Dataset items
◇ ◇ ◇
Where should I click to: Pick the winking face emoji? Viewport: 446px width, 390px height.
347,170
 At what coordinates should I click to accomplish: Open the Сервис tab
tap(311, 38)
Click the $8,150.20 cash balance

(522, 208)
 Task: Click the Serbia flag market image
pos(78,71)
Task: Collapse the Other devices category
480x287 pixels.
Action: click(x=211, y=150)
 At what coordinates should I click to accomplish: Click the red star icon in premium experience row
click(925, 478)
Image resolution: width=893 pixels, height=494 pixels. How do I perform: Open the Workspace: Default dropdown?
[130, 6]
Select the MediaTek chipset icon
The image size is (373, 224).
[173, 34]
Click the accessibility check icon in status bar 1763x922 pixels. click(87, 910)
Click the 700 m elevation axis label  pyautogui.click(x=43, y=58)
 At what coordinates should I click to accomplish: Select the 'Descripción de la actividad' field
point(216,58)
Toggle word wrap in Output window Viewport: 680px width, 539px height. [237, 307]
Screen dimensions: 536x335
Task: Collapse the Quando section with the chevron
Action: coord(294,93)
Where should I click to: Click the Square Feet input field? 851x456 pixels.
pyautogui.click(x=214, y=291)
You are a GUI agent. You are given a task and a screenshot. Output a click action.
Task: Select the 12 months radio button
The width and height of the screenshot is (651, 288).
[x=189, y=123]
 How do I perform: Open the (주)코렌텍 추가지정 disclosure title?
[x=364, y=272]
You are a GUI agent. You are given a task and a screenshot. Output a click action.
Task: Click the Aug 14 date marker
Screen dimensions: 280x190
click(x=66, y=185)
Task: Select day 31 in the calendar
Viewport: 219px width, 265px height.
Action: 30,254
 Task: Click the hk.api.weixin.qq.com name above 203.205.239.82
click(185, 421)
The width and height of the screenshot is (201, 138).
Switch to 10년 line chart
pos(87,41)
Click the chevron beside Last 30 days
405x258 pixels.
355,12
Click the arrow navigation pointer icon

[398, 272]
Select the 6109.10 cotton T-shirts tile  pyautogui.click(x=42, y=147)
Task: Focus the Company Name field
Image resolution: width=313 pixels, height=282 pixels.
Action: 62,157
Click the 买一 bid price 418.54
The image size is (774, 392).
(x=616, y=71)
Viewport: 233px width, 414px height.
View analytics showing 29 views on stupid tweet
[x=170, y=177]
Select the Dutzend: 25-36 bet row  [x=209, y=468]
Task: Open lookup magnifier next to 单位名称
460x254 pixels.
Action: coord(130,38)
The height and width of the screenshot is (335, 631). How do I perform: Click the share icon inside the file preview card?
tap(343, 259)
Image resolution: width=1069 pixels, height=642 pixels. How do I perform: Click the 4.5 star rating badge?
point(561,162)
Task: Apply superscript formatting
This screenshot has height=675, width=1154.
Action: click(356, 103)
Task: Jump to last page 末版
◇ ◇ ◇
While keeping every line the same, please copy out all the records.

Where should I click to: Pick the winking face emoji? Viewport: 446px width, 390px height.
347,170
 At what coordinates should I click to accomplish: Open the Сервис tab
tap(311, 38)
Click the $8,150.20 cash balance

(522, 208)
 Task: Click the Serbia flag market image
pos(78,71)
Task: Collapse the Other devices category
480x287 pixels.
Action: click(x=211, y=150)
 At what coordinates should I click to accomplish: Click the red star icon in premium experience row
click(925, 478)
Image resolution: width=893 pixels, height=494 pixels. How do I perform: Open the Workspace: Default dropdown?
[130, 6]
Select the MediaTek chipset icon
The image size is (373, 224).
[173, 34]
Click the accessibility check icon in status bar 1763x922 pixels. click(87, 910)
Click the 700 m elevation axis label  pyautogui.click(x=43, y=58)
 At what coordinates should I click to accomplish: Select the 'Descripción de la actividad' field
point(216,58)
Toggle word wrap in Output window Viewport: 680px width, 539px height. [237, 307]
Screen dimensions: 536x335
Task: Collapse the Quando section with the chevron
Action: coord(294,93)
Where should I click to: Click the Square Feet input field? 851x456 pixels.
pyautogui.click(x=214, y=291)
You are a GUI agent. You are given a task and a screenshot. Output a click action.
Task: Select the 12 months radio button
The width and height of the screenshot is (651, 288).
[x=189, y=123]
 How do I perform: Open the (주)코렌텍 추가지정 disclosure title?
[x=364, y=272]
You are a GUI agent. You are given a task and a screenshot. Output a click action.
Task: Click the Aug 14 date marker
Screen dimensions: 280x190
click(x=66, y=185)
Task: Select day 31 in the calendar
Viewport: 219px width, 265px height.
Action: 30,254
 Task: Click the hk.api.weixin.qq.com name above 203.205.239.82
click(185, 421)
The width and height of the screenshot is (201, 138).
Switch to 10년 line chart
pos(87,41)
Click the chevron beside Last 30 days
405x258 pixels.
355,12
Click the arrow navigation pointer icon

[398, 272]
Select the 6109.10 cotton T-shirts tile  pyautogui.click(x=42, y=147)
Task: Focus the Company Name field
Image resolution: width=313 pixels, height=282 pixels.
Action: 62,157
Click the 买一 bid price 418.54
The image size is (774, 392).
(x=616, y=71)
Viewport: 233px width, 414px height.
View analytics showing 29 views on stupid tweet
[x=170, y=177]
Select the Dutzend: 25-36 bet row  [x=209, y=468]
Task: Open lookup magnifier next to 单位名称
460x254 pixels.
Action: coord(130,38)
The height and width of the screenshot is (335, 631). How do I perform: Click the share icon inside the file preview card?
tap(343, 259)
Image resolution: width=1069 pixels, height=642 pixels. How do I perform: Click the 4.5 star rating badge?
point(561,162)
Task: Apply superscript formatting
This screenshot has height=675, width=1154.
Action: click(356, 103)
Task: Jump to last page 末版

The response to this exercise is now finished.